Encounter with brilliant Kabiru

On an assignment to Afram Plains in North District, Eastern Region, I had the opportunity to interact with a very brilliant child and his family in the Kwasi Addae Community.

Staff: What’s your name?

Child: My name is Kabiru. It’s spelt like this “K-A-B-I-R-U  and I am in class 2.

Staff: What’s the name of the School you attend?

Child: Kwasi Addae D.A Primary School

Staff: I heard you are an active member of the reading club in this community. How did you join the club?

Child: Most of my classmates are in the reading organised by World Vision so I decided to join.

Staff: How many times in a week do you attend the camp?

Child: I have been attending reading camp twice in a week; Tuesdays and Sundays.

Staff: What do they teach you at the camp?

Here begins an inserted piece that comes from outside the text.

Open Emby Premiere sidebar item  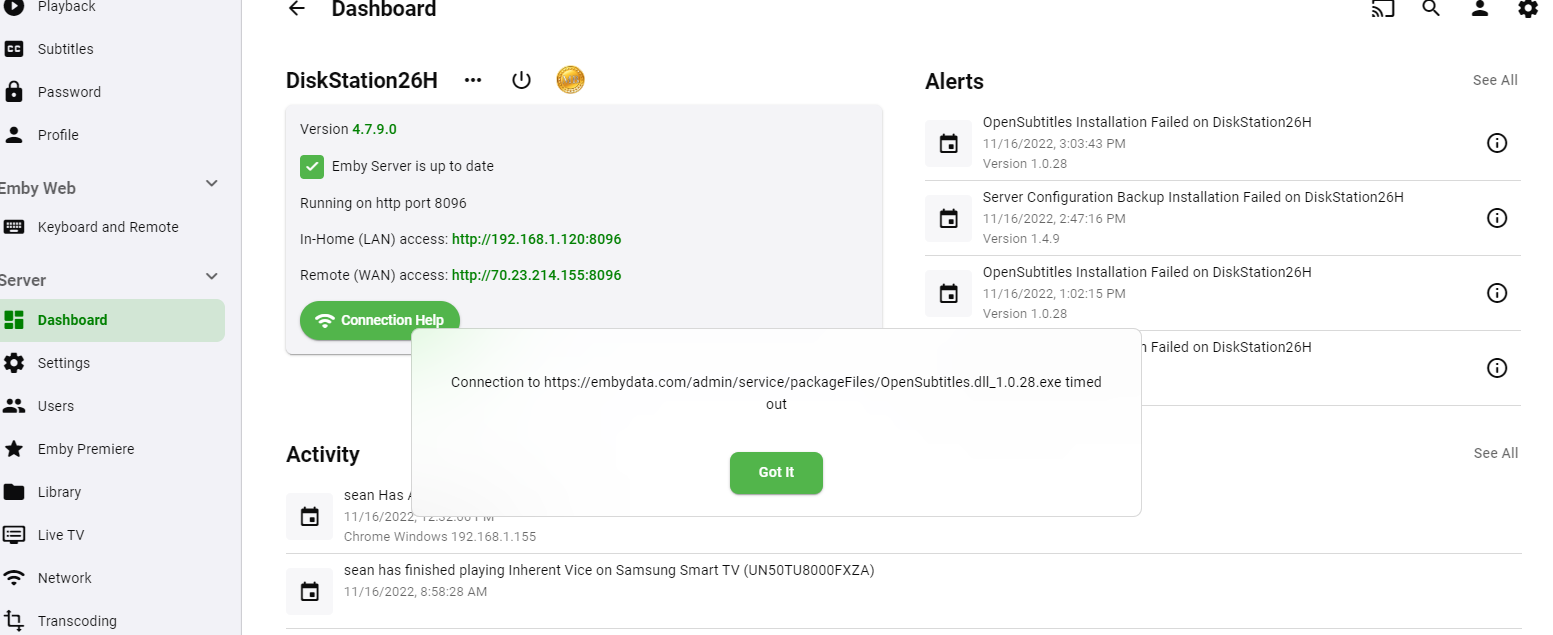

Child: They teach us how to spell and pronounce words. They help us to join letters to become words like “Me + ba = meba” and we do reading exercises in our own dialect too with some other activities.

Staff: I can see colourful cards and nice drawings here. How did you put all these together?

Child: The reading club sometimes gives us learning materials like cardboards and big colour papers. My friend Sammed, helped me to draw letters, animals and drums and I paste it on the wall.

Staff: So what’s this place and what’s the motive for developing this place?

Child: This is called the reading corner. With the help of Sammed, we decided to decorate this place just like the classroom so that if I want to study or read, I will come here. This place is very quiet.  

Staff: How do you get these books to read? 

Child: The reading camp has book banks so we get the books from the book banks and return them after we have finished reading. Then we request for another one. Our facilitator gives us assignment too.

Staff: What’s your favourite story book?

Child: My favourite book in the reading clubs is "Me bɔɔlo” - It means my ball.

Staff: What do you want to become in the future?

Child: I want to be a soldier. Because I want to protect my country and my community and I want to take care of my mother when I grow up.

When I was Kabiru’s age, I couldn’t even recite the alphabet in my local language. I was stunned how he could read so easily and had to invite his dad to the conversation.

Staff: Ever since your son joined the reading club, have you noticed any sign of improvement?

Dad: My son wasn't able to even recite the alphabet and pronounce words but since he joined, he has been able pronounce words and I can testify that his confidence level has also improved way beyond my imagination.

Staff: Kabiru wants to become a soldier when he grows up. What do you have to say about that?

Dad: I always pray for him and I will help my son with all I’ve got to be able to achieve his dream. World Vision has helped children in this community a lot.

Staff: Kabiru, my last words to you is to keep learning, focus, pray and whatever you want to do, do it with passion and from your heart. What do you also have to say?

Child: I want to say a big thank you to my facilitator and World Vision for helping me improve upon my reading skills. My friend Sammed has also been an inspiration to me. Thank you Sammed.